The very fact that advertisers need to constantly show the happiness created by their products is a sign that the products really cannot provide true happiness.
The fact of the matter is, there would be no need for advertising, or at least the current form of embellished “happiness spews from this bottle of sugary beverage” advertising, if the products themselves created happiness. Instead, we all would simply know that the only way to be happy is to buy those specific products. It would be a matter of consequence, a fact of life, instead of the obviously biased opinion of marketers. Like other factual realizations, the results would be clear cut: no product, no happiness.
And yet, the truth is obviously different. There are always many people who don’t have those advertised products who are perfectly happy. It is also true that happiness existed before the invention of any product, so the existence of happiness is not perilously tied to the world of products, is it?
In fact, it could be said that it’s the advertisement itself that attempts to create a sense of unhappiness within the viewer who doesn’t have that product. In other words, the viewer may actually be perfectly happy until they come across that advertisement telling them they are missing out on the fantastic experience of ecstasy created by having that advertised product.

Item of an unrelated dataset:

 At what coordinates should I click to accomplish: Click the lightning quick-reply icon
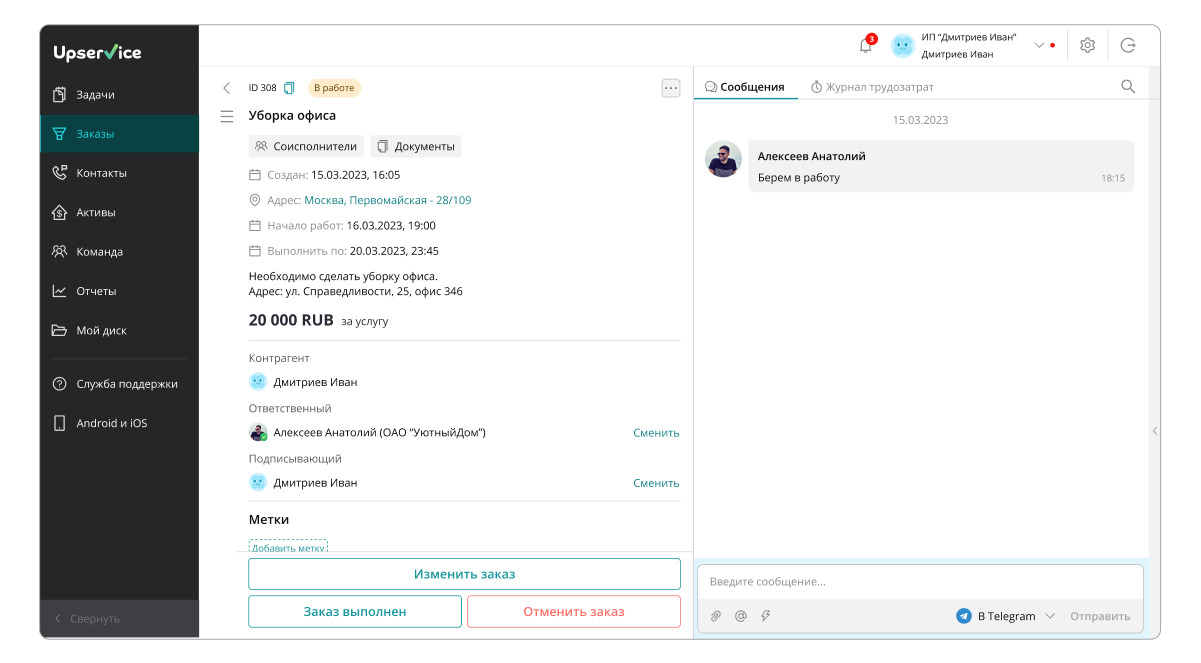(x=766, y=616)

Our behaviour, for better or worse, is reflective of the advertisement’s messages. We will pack the shopping malls this Black Friday to try and find that ever elusive happiness in discounted products of all kinds. Watching the mayhem of Black Friday, it’s almost as if the marketers renamed the shopping mall and started calling it the happiness factory instead.
What the marketers won’t tell you is that happiness is within each and every one of us, and we can choose to feel it whenever we want. It’s simply a matter of perspective. They won’t tell you, because this realization is the marketer’s worst nightmare. Their job is to get a certain price for a certain product and the only way to get that price is if demand meets supply at a particular, desired point. (I knew 12th grade Economics would come in handy some day). If people realize that happiness can’t be found in products, demand will surely fall and so will the price of those products. In economic terms this is called deflation and this is the true threat to our current economic system.

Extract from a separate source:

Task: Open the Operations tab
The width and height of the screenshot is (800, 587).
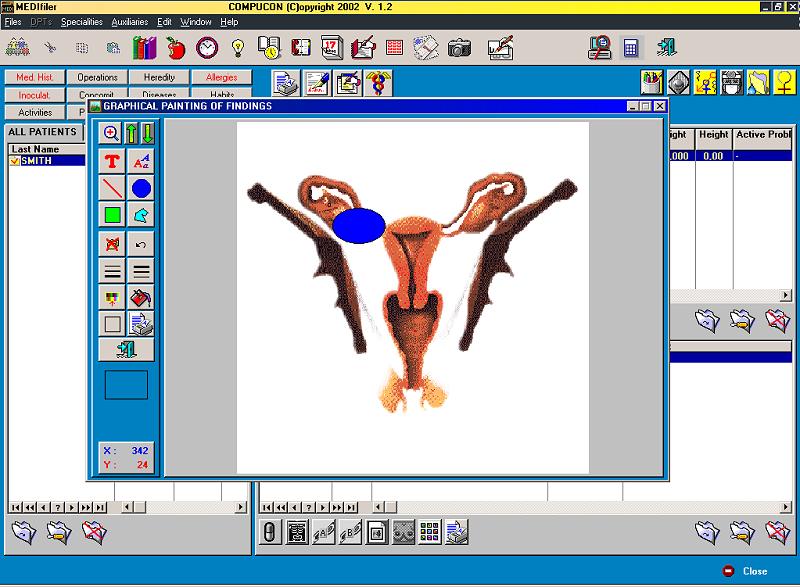Action: (97, 77)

I believe this deflation is inevitable though, because it is based on truth. The current prices of many products are inflated, fueled by credit cards and loans. People fall so hard for the advertisement’s claims that they get into massive amounts of debt in a desperate search for happiness. In other words, people will put themselves through the stress of accumulated debt, totally unnecessarily, so that they can find the happiness they are told is in the products on TV. Debt is the main reason prices are as high as they are. The more indebted people get, the higher prices go, spiralling to a point where it cannot be sustained any longer.

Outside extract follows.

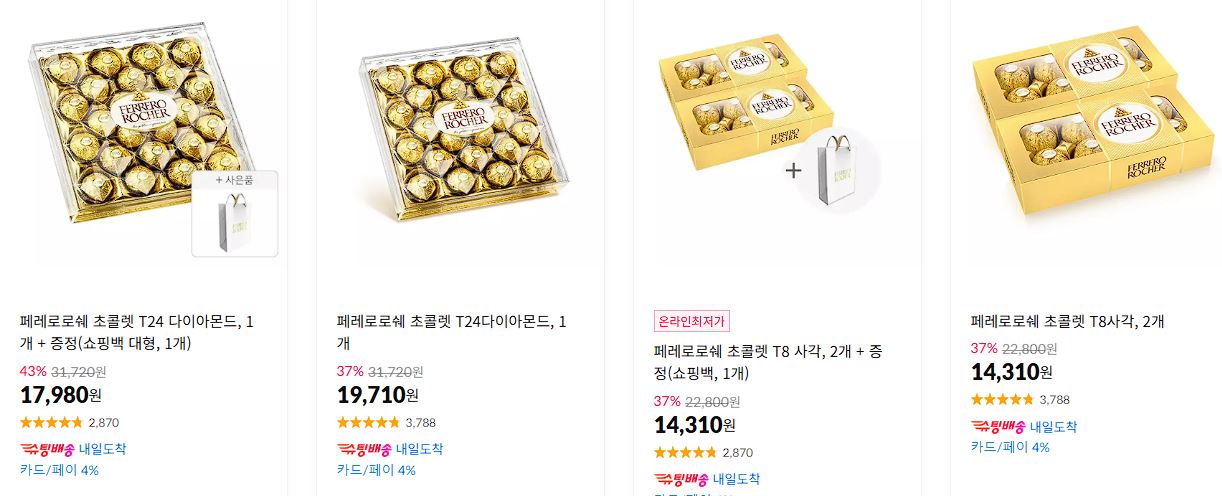Open the '페레로로쉐 초콜렛 T24다이아몬드, 1개' title
Screen dimensions: 1222x496
452,332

It’s not all doom and gloom though. Eventually the truth will come out. The great thing about the truth is that it is persistent. It may be avoided for a little while, but it will be there, waiting to be discovered. The house of cards will fall when people wake up to realize that the new product they just bought isn’t making them happy, or if they realize that it isn’t worth getting into debt to buy products. Once this occurs in enough people the demand for credit will fall. The price of products will then fall. In a more dramatic transformation, people may even shift away from the cycle of buying and selling huge numbers of useless products altogether. Instead they may realize that they’d rather enjoy creating a system which upholds different values. Maybe people will rejuvenate their curiosity about our world, leading to more support for various types of education and exploration. Maybe people will enjoy spending time with family and friends, instead of working so hard to produce stuff so that they can buy other stuff.
I’m not saying that the production and consumption of products will cease completely, just that it may be reduced dramatically. We will most likely produce and consume less, leaving time for other endeavours, endeavours we consider genuinely exciting.